Skip to content

Latest commit

 

History

History
319 lines (244 loc) · 17.5 KB

README.md

File metadata and controls

319 lines (244 loc) · 17.5 KB

NYC Yellow Taxi Analysis

This project analyzes NYC yellow taxi trip data using Apache Spark and Scala.

Getting the Data

To obtain the data, please follow the instructions in the repository: TLC Trip Record Data Downloader.

Alternatively, you can access the NYC Taxi & Limousine Commission (TLC) trip record data directly from the official website.

Tools Used

  • Apache Spark
  • Scala

General Description

The TLC Trip Data is a dataset that contains New York City taxi trip information captured by authorized vendors and published by the NYC TLC.

The dataset used in this project covers the period from 2017 to 2022 and contains:

Dataset Details:

  • Number of rows: 396,179,656
  • Number of columns: 19
  • Size of data: 5.79 GB.

This values might vary cause the data can be corrected or new data could be added.

Grain

The dataset contains trips recorded by each taxi and sent to a server through one of the TPEP providers (Creative Mobile Technologies or VeriFone Inc). The data is not aggregated or modified.

Based on this information, The granularity of this dataset can be defined as:

  • One row per taxi trip

Fixing Schema Mismatch Issue Prior to Processing

After downloading the data, I discovered that the Parquet metadata differs among the Parquet files. For instance, some files have the passenger_count or congestion_surcharge stored as a DOUBLE type, while others use INT64.

Stored records:

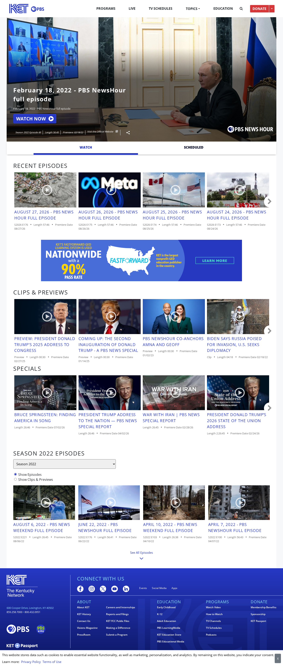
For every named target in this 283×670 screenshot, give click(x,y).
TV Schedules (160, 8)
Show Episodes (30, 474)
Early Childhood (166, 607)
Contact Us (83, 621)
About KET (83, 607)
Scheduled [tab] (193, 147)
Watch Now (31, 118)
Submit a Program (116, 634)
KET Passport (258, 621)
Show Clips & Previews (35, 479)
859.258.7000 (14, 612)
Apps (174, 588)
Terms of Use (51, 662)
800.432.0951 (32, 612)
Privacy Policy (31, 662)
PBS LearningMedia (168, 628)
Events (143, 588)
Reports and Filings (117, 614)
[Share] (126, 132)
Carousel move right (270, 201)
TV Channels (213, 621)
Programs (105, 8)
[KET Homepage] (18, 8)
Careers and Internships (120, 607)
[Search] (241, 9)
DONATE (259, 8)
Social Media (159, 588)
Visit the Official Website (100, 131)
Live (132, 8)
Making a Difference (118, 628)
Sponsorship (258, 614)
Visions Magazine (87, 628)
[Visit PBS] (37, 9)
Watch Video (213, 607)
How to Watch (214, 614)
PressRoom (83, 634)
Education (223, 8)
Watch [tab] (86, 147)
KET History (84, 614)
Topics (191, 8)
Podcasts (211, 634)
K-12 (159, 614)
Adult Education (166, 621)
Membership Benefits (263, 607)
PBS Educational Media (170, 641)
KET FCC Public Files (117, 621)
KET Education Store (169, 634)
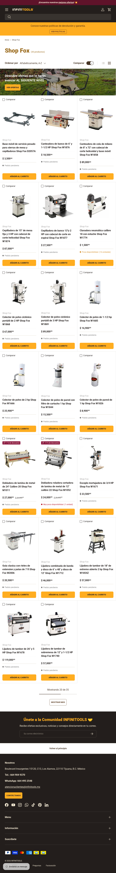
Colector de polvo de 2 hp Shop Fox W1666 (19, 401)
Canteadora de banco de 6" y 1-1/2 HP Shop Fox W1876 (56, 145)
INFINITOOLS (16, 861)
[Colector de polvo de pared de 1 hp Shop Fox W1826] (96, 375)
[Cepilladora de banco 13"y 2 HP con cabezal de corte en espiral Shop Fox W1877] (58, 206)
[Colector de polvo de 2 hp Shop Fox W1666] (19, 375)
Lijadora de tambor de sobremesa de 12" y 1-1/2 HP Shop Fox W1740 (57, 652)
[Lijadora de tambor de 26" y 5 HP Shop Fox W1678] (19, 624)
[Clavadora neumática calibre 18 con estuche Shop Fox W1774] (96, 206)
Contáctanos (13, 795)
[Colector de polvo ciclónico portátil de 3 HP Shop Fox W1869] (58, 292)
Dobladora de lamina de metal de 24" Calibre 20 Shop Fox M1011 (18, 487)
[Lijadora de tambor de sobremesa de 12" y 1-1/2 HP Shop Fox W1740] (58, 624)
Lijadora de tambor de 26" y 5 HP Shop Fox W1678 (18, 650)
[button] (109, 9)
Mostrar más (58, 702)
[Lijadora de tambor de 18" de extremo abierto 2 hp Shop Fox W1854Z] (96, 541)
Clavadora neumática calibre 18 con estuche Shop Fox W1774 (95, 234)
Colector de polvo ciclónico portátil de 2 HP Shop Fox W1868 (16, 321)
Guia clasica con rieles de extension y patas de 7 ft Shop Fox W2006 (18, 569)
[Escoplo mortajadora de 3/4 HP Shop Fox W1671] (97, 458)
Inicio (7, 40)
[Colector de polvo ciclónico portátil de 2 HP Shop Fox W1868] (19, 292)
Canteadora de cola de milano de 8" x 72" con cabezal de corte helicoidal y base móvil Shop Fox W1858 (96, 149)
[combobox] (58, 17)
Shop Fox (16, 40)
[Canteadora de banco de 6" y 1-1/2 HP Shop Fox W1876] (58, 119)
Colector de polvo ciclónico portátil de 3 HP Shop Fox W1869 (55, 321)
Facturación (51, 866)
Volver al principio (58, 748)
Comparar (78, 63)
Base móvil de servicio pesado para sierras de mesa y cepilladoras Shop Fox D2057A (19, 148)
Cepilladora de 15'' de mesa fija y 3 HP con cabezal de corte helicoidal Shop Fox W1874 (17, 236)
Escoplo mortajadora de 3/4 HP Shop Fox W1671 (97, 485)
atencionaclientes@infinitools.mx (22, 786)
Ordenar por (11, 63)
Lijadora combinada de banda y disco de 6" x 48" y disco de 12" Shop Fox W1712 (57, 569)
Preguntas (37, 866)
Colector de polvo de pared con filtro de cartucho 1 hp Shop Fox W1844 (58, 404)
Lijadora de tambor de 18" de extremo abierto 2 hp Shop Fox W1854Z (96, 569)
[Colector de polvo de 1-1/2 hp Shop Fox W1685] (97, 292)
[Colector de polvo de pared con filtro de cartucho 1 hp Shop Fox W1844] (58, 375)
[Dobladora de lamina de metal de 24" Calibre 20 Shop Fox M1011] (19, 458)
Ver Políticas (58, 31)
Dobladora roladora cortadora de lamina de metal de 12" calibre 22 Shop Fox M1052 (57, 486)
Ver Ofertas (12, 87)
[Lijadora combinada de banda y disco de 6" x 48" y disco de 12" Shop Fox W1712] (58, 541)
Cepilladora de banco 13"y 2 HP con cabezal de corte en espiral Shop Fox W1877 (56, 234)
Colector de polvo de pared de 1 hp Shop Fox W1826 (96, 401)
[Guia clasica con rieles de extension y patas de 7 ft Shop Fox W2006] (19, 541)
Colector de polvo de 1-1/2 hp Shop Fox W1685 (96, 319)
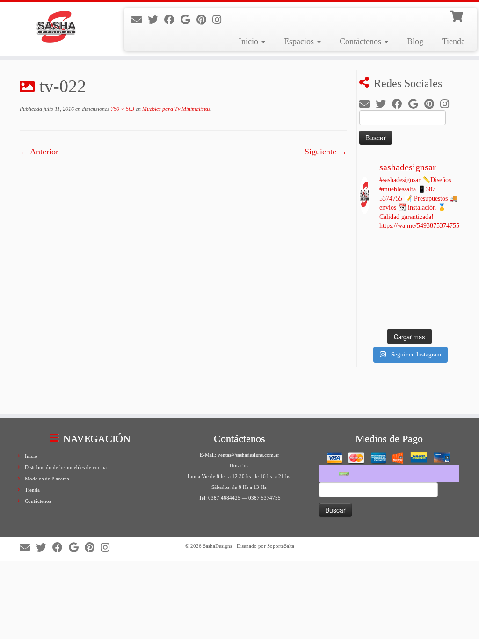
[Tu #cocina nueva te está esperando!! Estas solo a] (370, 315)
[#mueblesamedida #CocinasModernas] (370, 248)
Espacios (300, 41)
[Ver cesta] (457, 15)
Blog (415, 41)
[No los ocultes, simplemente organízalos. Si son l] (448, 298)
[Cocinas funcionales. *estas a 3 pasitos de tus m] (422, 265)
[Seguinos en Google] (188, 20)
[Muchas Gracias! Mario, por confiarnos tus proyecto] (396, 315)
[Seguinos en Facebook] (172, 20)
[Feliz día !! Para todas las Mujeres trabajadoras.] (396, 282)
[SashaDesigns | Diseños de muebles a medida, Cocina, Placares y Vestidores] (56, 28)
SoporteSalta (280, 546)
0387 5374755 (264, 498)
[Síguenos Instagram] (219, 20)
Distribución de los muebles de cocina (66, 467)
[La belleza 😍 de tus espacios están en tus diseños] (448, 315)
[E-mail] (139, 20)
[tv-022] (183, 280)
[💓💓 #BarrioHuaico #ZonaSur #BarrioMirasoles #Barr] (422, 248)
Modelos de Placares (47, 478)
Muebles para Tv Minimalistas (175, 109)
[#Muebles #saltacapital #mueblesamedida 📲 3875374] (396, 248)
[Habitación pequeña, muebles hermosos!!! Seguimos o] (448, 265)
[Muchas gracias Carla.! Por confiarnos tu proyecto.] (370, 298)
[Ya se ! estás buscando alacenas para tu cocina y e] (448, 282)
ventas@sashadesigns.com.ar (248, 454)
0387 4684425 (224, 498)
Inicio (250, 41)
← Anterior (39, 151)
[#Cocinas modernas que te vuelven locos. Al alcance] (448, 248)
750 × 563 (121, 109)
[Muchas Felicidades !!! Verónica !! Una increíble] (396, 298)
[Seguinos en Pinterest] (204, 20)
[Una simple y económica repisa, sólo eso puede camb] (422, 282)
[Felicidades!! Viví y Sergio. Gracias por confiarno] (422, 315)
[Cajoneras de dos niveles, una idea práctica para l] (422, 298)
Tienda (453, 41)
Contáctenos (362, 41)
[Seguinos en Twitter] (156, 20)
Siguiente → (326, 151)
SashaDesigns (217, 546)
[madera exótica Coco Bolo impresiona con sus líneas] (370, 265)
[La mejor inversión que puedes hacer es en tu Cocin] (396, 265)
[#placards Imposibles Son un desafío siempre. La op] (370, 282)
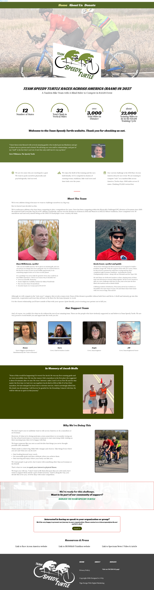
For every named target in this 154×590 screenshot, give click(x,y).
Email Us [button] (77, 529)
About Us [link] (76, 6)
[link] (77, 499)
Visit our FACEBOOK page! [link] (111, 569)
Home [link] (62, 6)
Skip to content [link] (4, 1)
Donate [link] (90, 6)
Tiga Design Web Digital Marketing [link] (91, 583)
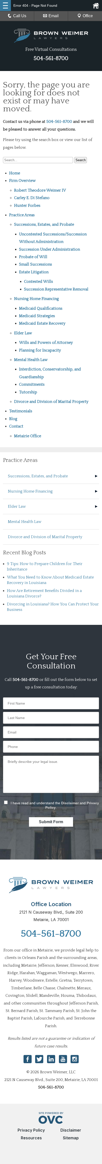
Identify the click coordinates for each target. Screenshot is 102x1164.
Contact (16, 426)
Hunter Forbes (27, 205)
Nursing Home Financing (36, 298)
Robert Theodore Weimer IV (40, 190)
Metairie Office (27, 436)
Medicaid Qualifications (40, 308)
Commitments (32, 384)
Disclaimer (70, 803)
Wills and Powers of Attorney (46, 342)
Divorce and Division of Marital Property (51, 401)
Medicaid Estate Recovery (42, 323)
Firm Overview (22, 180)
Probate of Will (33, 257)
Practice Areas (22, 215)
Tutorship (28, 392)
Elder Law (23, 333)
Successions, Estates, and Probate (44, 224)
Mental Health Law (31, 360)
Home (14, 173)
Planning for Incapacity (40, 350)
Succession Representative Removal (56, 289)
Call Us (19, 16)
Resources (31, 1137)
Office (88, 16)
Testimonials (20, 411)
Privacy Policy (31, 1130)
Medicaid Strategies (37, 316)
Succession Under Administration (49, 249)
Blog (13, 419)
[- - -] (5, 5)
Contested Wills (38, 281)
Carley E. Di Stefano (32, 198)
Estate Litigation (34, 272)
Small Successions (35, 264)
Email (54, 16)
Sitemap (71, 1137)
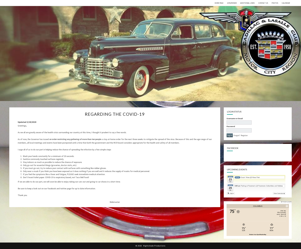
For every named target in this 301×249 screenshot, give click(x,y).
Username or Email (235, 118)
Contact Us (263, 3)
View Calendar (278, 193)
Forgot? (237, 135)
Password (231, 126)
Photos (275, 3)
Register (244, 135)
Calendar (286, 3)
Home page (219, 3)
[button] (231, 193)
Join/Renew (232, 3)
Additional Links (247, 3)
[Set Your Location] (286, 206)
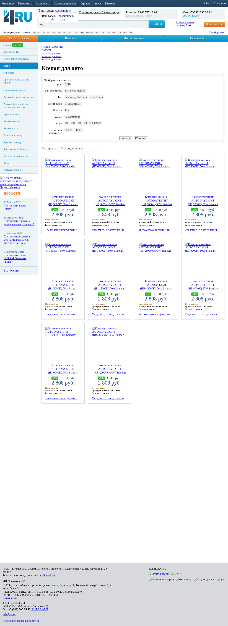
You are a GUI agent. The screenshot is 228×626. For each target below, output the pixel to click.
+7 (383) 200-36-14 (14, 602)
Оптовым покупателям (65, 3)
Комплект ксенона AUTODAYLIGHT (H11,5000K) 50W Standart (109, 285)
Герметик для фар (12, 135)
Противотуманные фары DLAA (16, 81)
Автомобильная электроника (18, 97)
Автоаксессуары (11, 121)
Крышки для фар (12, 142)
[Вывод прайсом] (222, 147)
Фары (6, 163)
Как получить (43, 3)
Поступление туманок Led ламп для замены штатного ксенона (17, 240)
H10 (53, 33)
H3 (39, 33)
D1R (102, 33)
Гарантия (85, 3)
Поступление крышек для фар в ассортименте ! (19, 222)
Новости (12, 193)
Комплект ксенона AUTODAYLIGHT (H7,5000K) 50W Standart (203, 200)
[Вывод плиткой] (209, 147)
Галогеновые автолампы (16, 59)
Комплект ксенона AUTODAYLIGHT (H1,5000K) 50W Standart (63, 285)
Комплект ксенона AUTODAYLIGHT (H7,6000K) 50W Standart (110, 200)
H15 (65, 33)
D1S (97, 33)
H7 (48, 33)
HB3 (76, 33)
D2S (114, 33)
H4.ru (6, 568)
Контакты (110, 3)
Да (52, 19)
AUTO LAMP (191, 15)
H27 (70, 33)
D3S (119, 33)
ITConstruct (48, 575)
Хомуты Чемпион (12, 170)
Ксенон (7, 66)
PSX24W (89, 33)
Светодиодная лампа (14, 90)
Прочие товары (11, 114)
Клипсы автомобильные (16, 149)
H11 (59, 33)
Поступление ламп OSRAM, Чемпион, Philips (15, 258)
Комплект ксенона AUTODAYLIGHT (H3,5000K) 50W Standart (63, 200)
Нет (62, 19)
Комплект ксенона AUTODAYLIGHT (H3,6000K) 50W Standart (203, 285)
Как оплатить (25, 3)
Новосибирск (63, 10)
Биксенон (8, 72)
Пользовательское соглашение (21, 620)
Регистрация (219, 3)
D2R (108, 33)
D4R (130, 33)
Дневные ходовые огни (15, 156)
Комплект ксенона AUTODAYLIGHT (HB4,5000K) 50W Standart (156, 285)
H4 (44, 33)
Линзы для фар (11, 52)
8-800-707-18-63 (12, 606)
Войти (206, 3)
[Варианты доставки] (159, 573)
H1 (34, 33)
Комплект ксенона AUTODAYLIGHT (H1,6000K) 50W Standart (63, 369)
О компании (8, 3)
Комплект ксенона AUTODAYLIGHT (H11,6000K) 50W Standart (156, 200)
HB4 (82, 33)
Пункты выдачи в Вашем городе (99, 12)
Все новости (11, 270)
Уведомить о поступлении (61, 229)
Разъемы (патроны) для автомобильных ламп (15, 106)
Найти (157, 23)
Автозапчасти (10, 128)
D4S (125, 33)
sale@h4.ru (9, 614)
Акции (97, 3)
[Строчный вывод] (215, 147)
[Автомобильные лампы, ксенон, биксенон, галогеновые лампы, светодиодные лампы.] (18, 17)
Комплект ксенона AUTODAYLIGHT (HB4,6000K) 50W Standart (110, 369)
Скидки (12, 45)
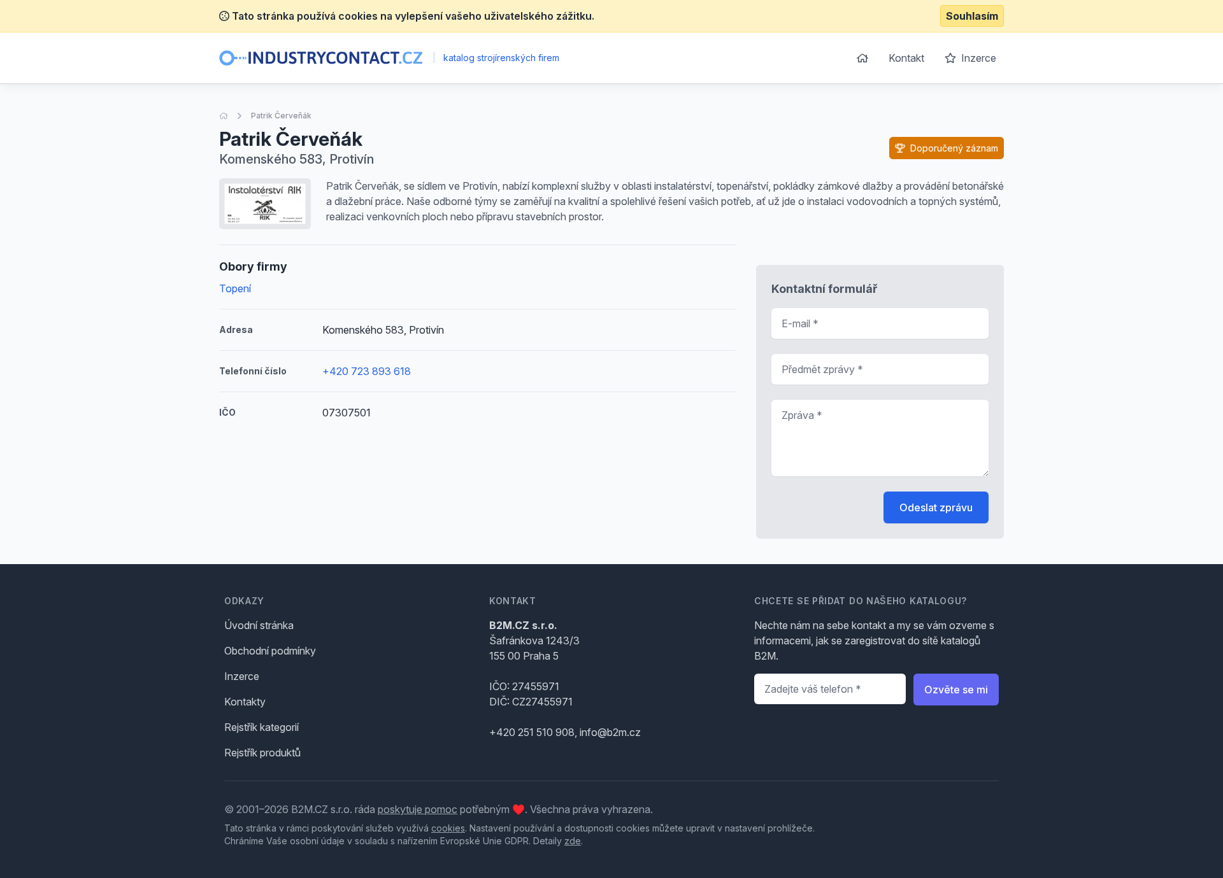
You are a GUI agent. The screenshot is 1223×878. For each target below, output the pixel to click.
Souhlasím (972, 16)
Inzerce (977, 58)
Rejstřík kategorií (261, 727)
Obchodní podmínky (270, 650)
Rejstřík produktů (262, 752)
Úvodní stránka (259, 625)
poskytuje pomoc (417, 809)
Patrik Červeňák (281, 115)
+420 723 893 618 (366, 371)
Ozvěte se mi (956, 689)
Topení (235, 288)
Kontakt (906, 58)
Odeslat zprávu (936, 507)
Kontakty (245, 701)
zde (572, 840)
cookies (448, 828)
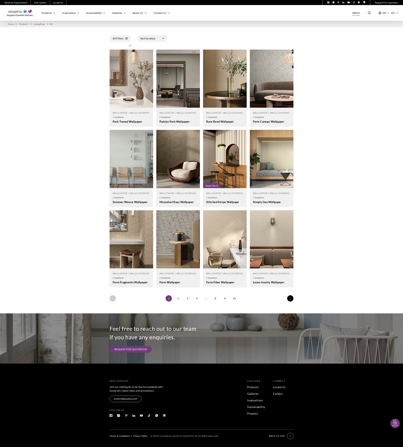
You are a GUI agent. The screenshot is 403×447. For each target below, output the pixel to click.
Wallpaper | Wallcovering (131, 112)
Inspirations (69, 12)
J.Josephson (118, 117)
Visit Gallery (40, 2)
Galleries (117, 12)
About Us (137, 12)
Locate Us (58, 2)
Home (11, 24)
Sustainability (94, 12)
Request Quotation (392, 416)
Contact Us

Tasks and exercises:
1: Retype the NYC taxi README between "NYC Yellow Taxi Analysis" and "the official website.", inclusive.
2: In the listing, take the lines between the ones holding "Как получить (43, 3)" and "Линзы для фар (11, 52)", inclusive, and write them out again with "Комплект ксенона" switched to "Набор ксенона". Leave everything else as it is, and give only those lines.
The listing has no connection to the NYC taxi README.

Task solutions:
1:
NYC Yellow Taxi Analysis

This project analyzes NYC yellow taxi trip data using Apache Spark and Scala.

Getting the Data

To obtain the data, please follow the instructions in the repository: TLC Trip Record Data Downloader.

Alternatively, you can access the NYC Taxi & Limousine Commission (TLC) trip record data directly from the official website.

2:
Как получить (43, 3)
Поступление туманок Led ламп для замены штатного ксенона (17, 240)
H10 (53, 33)
H3 (39, 33)
D1R (102, 33)
Гарантия (85, 3)
Поступление крышек для фар в ассортименте ! (19, 222)
Новости (12, 193)
Набор ксенона AUTODAYLIGHT (H7,5000K) 50W Standart (203, 200)
[Вывод плиткой] (209, 147)
Галогеновые автолампы (16, 59)
Набор ксенона AUTODAYLIGHT (H1,5000K) 50W Standart (63, 285)
Набор ксенона AUTODAYLIGHT (H7,6000K) 50W Standart (110, 200)
H15 (65, 33)
D1S (97, 33)
H7 (48, 33)
HB3 (76, 33)
D2S (114, 33)
H4.ru (6, 568)
Контакты (110, 3)
Да (52, 19)
AUTO LAMP (191, 15)
H27 (70, 33)
D3S (119, 33)
ITConstruct (48, 575)
Хомуты Чемпион (12, 170)
Ксенон (7, 66)
PSX24W (89, 33)
Светодиодная лампа (14, 90)
Прочие товары (11, 114)
Клипсы автомобильные (16, 149)
H11 (59, 33)
Поступление ламп OSRAM, Чемпион, Philips (15, 258)
Набор ксенона AUTODAYLIGHT (H3,5000K) 50W Standart (63, 200)
Нет (62, 19)
Набор ксенона AUTODAYLIGHT (H3,6000K) 50W Standart (203, 285)
Как оплатить (25, 3)
Новосибирск (63, 10)
Биксенон (8, 72)
Пользовательское соглашение (21, 620)
Регистрация (219, 3)
D2R (108, 33)
D4R (130, 33)
Дневные ходовые огни (15, 156)
Набор ксенона AUTODAYLIGHT (HB4,5000K) 50W Standart (156, 285)
H4 (44, 33)
Линзы для фар (11, 52)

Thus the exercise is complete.